Hive application specifics for earlier AMI versions of Amazon EMR - Amazon EMR
Services or capabilities described in Amazon Web Services documentation might vary by Region. To see the differences applicable to the China Regions, see Getting Started with Amazon Web Services in China (PDF).

Hive application specifics for earlier AMI versions of Amazon EMR

Log files

Using Amazon EMR AMI versions 2.x and 3.x, Hive logs are saved to /mnt/var/log/apps/. In order to support concurrent versions of Hive, the version of Hive that you run determines the log file name, as shown in the following table.

Hive version Log file name
0.13.1 hive.log
Note

Beginning with this version, Amazon EMR uses an unversioned file name, hive.log. Minor versions share the same log location as the major version.

0.11.0 hive_0110.log
Note

Minor versions of Hive 0.11.0, such as 0.11.0.1, share the same log file location as Hive 0.11.0.

0.8.1 hive_081.log
Note

Minor versions of Hive 0.8.1, such as Hive 0.8.1.1, share the same log file location as Hive 0.8.1.

0.7.1 hive_07_1.log
Note

Minor versions of Hive 0.7.1, such as Hive 0.7.1.3 and Hive 0.7.1.4, share the same log file location as Hive 0.7.1.

0.7 hive_07.log
0.5 hive_05.log
0.4 hive.log

Split input functionality

To implement split input functionality using Hive versions earlier than 0.13.1 (Amazon EMR AMI versions earlier 3.11.0), use the following:

hive> set hive.input.format=org.apache.hadoop.hive.ql.io.HiveCombineSplitsInputFormat; hive> set mapred.min.split.size=100000000;

This functionality was deprecated with Hive 0.13.1. To get the same split input format functionality in Amazon EMR AMI Version 3.11.0, use the following:

set hive.hadoop.supports.splittable.combineinputformat=true;

Thrift service ports

Thrift is an RPC framework that defines a compact binary serialization format used to persist data structures for later analysis. Normally, Hive configures the server to operate on the following ports.

Hive version Port number
Hive 0.13.1 10000
Hive 0.11.0 10004
Hive 0.8.1 10003
Hive 0.7.1 10002
Hive 0.7 10001
Hive 0.5 10000

For more information about thrift services, see http://wiki.apache.org/thrift/.

Use Hive to recover partitions

Amazon EMR includes a statement in the Hive query language that recovers the partitions of a table from table data located in Amazon S3. The following example shows this.
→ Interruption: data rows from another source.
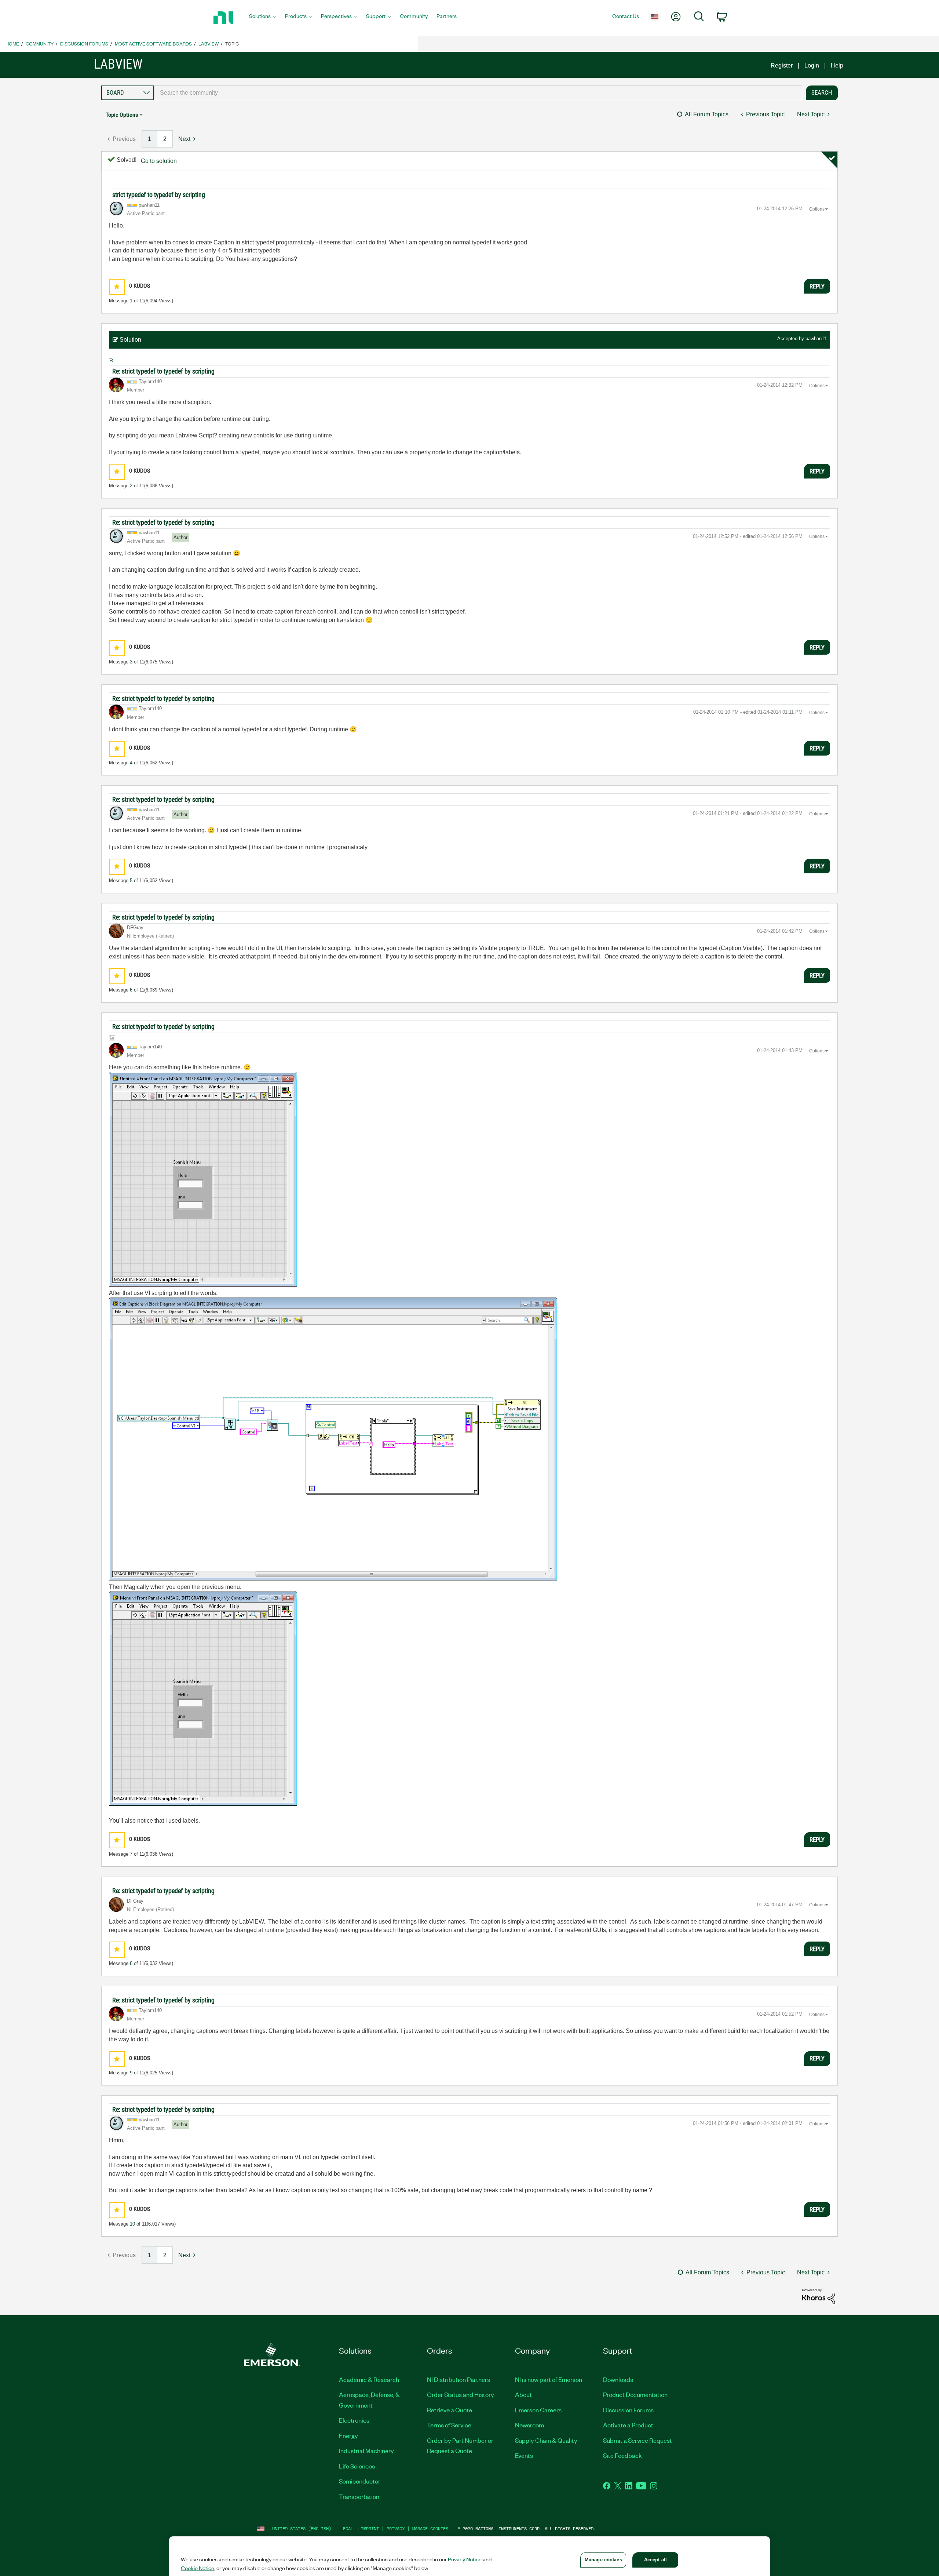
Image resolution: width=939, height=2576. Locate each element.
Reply (817, 286)
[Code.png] (333, 1439)
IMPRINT (370, 2528)
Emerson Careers (538, 2410)
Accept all (655, 2559)
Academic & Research (369, 2379)
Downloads (618, 2379)
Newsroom (529, 2425)
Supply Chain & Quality (546, 2440)
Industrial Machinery (366, 2450)
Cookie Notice (197, 2568)
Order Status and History (460, 2394)
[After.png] (203, 1698)
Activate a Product (628, 2425)
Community (40, 43)
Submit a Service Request (637, 2440)
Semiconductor (359, 2481)
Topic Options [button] (122, 114)
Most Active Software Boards (153, 43)
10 (132, 2224)
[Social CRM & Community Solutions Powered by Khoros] (818, 2296)
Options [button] (817, 209)
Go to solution (159, 161)
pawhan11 (815, 338)
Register (782, 65)
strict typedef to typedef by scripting (158, 195)
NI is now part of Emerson (548, 2379)
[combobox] (478, 92)
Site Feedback (622, 2455)
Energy (348, 2435)
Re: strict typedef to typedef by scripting (163, 371)
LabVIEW (208, 43)
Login (811, 65)
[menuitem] (263, 18)
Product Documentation (635, 2394)
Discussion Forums (84, 43)
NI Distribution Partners (458, 2379)
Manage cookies (430, 2528)
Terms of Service (449, 2425)
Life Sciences (357, 2466)
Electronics (354, 2420)
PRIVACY (396, 2528)
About (523, 2394)
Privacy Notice (465, 2559)
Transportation (359, 2496)
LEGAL (346, 2528)
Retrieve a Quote (449, 2410)
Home (12, 43)
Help (837, 65)
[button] (116, 286)
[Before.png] (203, 1179)
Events (524, 2455)
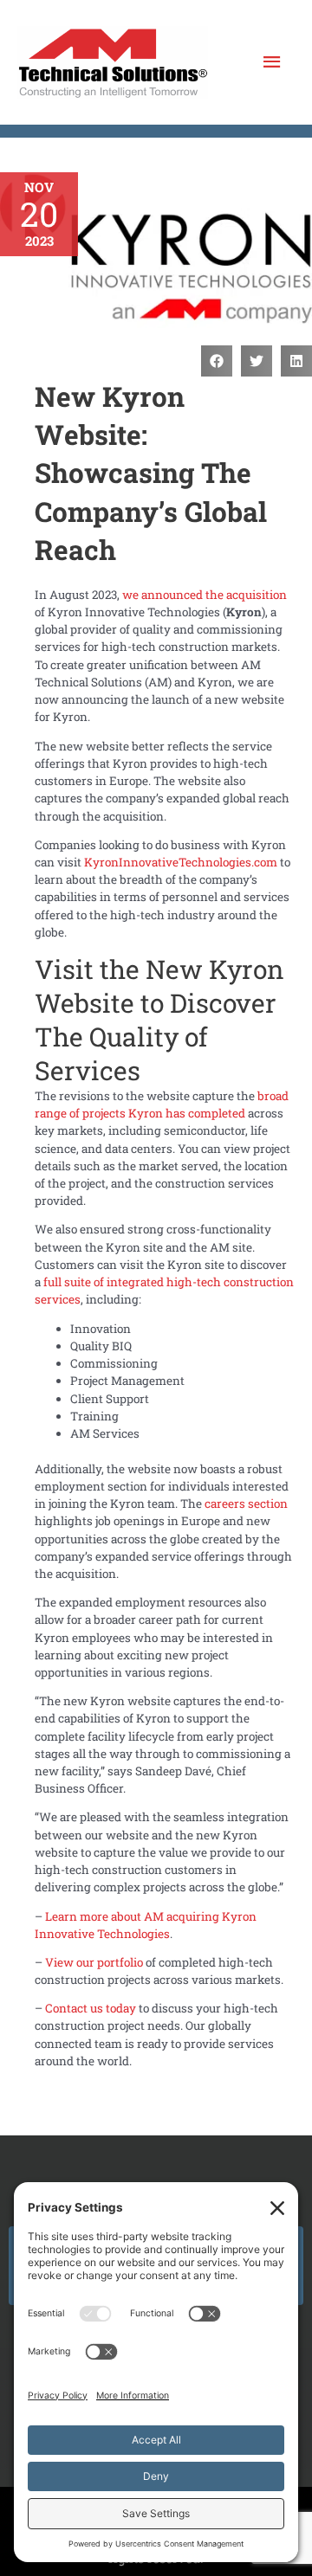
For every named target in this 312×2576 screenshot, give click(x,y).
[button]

CREATE EXTERNAL TABLE (json string) raw_impression PARTITIONED BY (dt string) LOCATION 's3://elastic-mapreduce/samples/hive-ads/tables/impressions'; ALTER TABLE logs RECOVER PARTITIONS;

The partition directories and data must be at the location specified in the table definition and must be named according to the Hive convention: for example, dt=2009-01-01.

Note

After Hive 0.13.1 this capability is supported natively using msck repair table and therefore recover partitions is not supported. For more information, see https://cwiki.apache.org/confluence/display/Hive/LanguageManual+DDL.

Pass a Hive variable to a script

To pass a variable into a Hive step using the Amazon CLI, type the following command, replace myKey with the name of your EC2 key pair, and replace amzn-s3-demo-bucket with your bucket name. In this example, SAMPLE is a variable value preceded by the -d switch. This variable is defined in the Hive script as: ${SAMPLE}.

Note

Linux line continuation characters (\) are included for readability. They can be removed or used in Linux commands. For Windows, remove them or replace with a caret (^).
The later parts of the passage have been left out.